Chamard defined the second entry with a piece of architectural salvage in the shape of a large star, a black rubberized light fixture and a bright orange console. “I moved to Toronto after I met my husband,” he says. “I found this console while walking down the street. You would not believe the things you can find on the street here! It’s one of the things I love about the city.” The modest piece became a showstopper with a coat of shiny lacquer.
“In Paris we decorate rooms the way a bride gets ready for her wedding,” Chamard says. “We use something old, something new, something borrowed, something blue.” If you define “borrowed” as something salvaged or vintage, Chamard is carrying on the French tradition in his living room. A vintage light fixture hangs above a pair of classic modernist chairs and a blue sofa. The fireplace surround was installed by the party-loving dentist.
Egg chairs: Arne Jacobsen; sofa: Ploum, Ligne Roset
Instead of a coffee table, Chamard has three poufs. “I am not a fan of coffee tables,” he says. “They are so stiff, and they don’t allow people to circulate around a room naturally. The poufs are so flexible; they can be used as party seating or an ottoman. Put a book on one, and you have a place to set your drink.”
Similar poufs: CB2
The collection of dining room chairs was a happy accident. “I couldn’t decide on a black chair, so I brought home several to try and intended to pick just one style,” Chamard says. “But my husband and I decided we loved them all, so we kept them.”
The couple, who continue the coach house’s entertaining tradition, like to guess which guests will chose which chair. “It’s interesting. Women always pick the comfortable ones; men always go for the angular seats,” Chamard says.
Left to right: Panton chair, Verner Panton; Chair One by Konstantin Grcic, Magis; Masters Chair, Kartell; Victoria Ghost Chair by Philippe Starck, Kartell
When it comes to dressing the table, Chamard likes to assemble pieces from his black and white pottery collection down the center and fill them with flowers. “I collect only vases in these colors,” he says. “I found that when you stick to a color, it doesn’t matter if the finish is matte or glossy.”
Chamard says that from childhood, he’s had a thing for mannequins. “To me they look like statues,” he says. A standard mannequin sits in the media corner of the living room.
The designer framed a collection of The Smiths album covers for this space. “Because the band used the same art director for all their covers, it reads as one big piece of art,” he says.
Album frames: Urban Outfitters
One corner of the living area is for reading. On the wall are framed black and white prints Chamard has been collecting for years. “I have everything from fashion photography to a Miles Davis album cover,” he says. “They all go together, because they are pieces I like.”
Chair: Moel, Ligne Roset
One of the rarest mannequins in Chamard’s collection is this gray jointed model. It stands next to an artist’s cart he converted into a bar.
“This piece probably was beside someone’s desk and held his or her pencils, paints and brushes,” he says. “But I found that it was perfect for bottles and glasses.

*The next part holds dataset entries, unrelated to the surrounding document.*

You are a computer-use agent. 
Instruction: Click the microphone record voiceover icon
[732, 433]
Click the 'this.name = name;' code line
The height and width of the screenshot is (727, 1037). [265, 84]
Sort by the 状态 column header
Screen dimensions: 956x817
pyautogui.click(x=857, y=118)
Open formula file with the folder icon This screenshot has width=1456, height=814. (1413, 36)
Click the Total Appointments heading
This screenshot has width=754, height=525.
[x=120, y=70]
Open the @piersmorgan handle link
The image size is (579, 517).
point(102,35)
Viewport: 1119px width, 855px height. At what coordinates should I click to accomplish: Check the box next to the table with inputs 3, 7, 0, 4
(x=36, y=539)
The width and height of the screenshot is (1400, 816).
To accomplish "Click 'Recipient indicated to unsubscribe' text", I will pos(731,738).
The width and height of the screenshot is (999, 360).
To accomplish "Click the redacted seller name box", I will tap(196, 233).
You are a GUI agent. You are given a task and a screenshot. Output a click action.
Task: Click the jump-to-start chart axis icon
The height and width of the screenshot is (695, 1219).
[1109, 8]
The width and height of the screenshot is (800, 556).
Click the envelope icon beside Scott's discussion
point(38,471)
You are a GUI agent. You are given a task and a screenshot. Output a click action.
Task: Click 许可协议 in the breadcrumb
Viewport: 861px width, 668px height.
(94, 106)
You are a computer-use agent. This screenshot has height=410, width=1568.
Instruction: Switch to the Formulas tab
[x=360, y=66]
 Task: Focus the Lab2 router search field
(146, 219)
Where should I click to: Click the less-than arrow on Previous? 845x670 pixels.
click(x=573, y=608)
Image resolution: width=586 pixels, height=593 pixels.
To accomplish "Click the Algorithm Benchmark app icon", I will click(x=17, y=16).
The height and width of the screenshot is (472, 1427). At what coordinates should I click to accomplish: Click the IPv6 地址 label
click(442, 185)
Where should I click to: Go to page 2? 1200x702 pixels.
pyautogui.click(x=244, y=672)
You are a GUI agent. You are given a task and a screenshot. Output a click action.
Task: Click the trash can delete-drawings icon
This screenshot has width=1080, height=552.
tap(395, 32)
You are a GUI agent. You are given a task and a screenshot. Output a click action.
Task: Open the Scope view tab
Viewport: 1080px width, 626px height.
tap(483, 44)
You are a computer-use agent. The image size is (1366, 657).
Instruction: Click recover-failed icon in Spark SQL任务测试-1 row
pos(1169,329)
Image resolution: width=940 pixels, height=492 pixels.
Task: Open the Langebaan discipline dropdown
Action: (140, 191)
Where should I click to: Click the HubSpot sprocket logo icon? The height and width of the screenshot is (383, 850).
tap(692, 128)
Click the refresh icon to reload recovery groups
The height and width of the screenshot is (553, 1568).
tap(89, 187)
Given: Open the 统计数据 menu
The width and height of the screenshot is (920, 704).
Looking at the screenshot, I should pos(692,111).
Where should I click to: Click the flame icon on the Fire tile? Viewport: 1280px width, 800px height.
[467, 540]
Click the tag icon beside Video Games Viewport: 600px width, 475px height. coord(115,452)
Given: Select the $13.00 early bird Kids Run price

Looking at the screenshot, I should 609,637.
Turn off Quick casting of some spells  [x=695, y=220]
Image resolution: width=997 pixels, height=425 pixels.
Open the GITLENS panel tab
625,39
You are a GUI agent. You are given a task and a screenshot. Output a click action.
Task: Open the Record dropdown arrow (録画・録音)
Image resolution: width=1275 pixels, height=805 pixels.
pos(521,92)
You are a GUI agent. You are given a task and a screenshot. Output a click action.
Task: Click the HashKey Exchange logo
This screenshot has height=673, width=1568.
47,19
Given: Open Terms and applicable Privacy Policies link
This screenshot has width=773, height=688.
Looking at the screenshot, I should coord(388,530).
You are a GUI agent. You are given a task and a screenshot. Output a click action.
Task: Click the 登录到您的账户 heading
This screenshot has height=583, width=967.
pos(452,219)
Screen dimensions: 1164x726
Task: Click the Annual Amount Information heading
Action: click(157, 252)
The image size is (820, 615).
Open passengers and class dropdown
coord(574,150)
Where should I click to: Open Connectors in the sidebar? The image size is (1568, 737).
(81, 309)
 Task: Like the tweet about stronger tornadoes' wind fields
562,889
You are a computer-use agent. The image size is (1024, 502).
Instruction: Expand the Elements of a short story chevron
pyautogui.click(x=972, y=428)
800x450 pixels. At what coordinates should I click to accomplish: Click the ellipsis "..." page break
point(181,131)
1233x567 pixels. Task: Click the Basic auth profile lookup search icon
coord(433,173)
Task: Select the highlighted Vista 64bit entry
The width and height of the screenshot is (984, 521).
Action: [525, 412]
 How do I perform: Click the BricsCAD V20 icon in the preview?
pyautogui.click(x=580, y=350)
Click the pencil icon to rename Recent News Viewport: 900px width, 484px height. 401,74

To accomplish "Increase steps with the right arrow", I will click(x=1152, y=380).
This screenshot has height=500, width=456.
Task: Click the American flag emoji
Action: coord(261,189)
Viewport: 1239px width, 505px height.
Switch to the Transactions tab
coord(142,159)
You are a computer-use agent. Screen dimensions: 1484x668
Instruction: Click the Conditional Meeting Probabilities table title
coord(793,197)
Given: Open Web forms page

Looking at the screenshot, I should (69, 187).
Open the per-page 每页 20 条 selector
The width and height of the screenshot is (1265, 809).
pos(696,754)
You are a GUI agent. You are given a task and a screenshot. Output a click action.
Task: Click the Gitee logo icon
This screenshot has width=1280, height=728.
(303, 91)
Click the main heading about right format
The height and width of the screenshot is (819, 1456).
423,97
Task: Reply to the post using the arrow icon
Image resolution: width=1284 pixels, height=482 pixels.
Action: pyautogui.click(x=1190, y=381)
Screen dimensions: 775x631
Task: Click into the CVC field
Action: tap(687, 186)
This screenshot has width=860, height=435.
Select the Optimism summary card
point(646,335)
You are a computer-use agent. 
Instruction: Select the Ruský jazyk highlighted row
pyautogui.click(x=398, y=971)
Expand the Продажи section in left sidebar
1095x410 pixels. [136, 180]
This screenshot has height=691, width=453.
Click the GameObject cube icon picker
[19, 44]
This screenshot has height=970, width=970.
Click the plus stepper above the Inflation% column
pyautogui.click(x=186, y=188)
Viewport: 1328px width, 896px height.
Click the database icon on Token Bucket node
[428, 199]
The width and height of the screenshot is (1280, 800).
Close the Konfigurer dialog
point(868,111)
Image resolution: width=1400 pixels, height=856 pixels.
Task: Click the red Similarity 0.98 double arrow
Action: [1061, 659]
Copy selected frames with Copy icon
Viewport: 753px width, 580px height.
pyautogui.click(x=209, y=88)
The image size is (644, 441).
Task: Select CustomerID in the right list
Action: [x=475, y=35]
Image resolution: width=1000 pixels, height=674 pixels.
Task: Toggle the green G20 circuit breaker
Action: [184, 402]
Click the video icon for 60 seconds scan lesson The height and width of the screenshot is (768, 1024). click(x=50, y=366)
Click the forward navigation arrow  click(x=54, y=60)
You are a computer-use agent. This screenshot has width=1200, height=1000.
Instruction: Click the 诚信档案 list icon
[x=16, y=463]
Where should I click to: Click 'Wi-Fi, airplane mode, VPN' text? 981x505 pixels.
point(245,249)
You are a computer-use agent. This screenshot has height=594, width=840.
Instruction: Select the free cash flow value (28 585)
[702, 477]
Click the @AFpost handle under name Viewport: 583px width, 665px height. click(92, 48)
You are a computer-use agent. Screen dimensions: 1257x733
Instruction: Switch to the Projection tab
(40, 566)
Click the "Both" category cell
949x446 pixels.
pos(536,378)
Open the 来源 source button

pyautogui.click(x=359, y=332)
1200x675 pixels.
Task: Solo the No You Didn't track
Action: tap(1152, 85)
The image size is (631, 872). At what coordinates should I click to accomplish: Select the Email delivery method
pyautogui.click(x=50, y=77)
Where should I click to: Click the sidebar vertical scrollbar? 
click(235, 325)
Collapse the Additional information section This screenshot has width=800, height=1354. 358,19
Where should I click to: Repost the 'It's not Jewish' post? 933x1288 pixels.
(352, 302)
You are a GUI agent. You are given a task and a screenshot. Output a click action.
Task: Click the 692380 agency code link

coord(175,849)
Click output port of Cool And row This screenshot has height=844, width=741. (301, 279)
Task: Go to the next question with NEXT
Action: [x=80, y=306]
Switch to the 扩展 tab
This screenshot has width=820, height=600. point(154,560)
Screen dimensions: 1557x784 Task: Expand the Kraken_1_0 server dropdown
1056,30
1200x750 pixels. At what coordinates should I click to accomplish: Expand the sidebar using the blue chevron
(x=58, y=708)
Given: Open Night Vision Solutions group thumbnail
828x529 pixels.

The fact that it can roll around makes it even better.”
Downstairs, in the master bedroom, the palette heats up to bright red. “It started with the vintage suzani,” Chamard says. “We just kept adding red pieces to it.”
A red chair and table by the window make another reading area.
A pair of shelving units at one end of the bedroom screens an office. The shapely piece in the foreground is a collection of letters leaning against one another. “I found them at an architectural salvage shop, and I chose an ‘S’ and a ‘P’ for our names. The heart is a candy box Philippe gave me,” Chamard says. “I might separate them someday, but for now it’s like a sculpture.”
Chamard’s design philosophy is simple: Go bold. “Too many times people are afraid to go for it in their interior, so they tone down their choices and it becomes uninteresting,” he says. “My best advice is, Don’t be afraid to be bold.”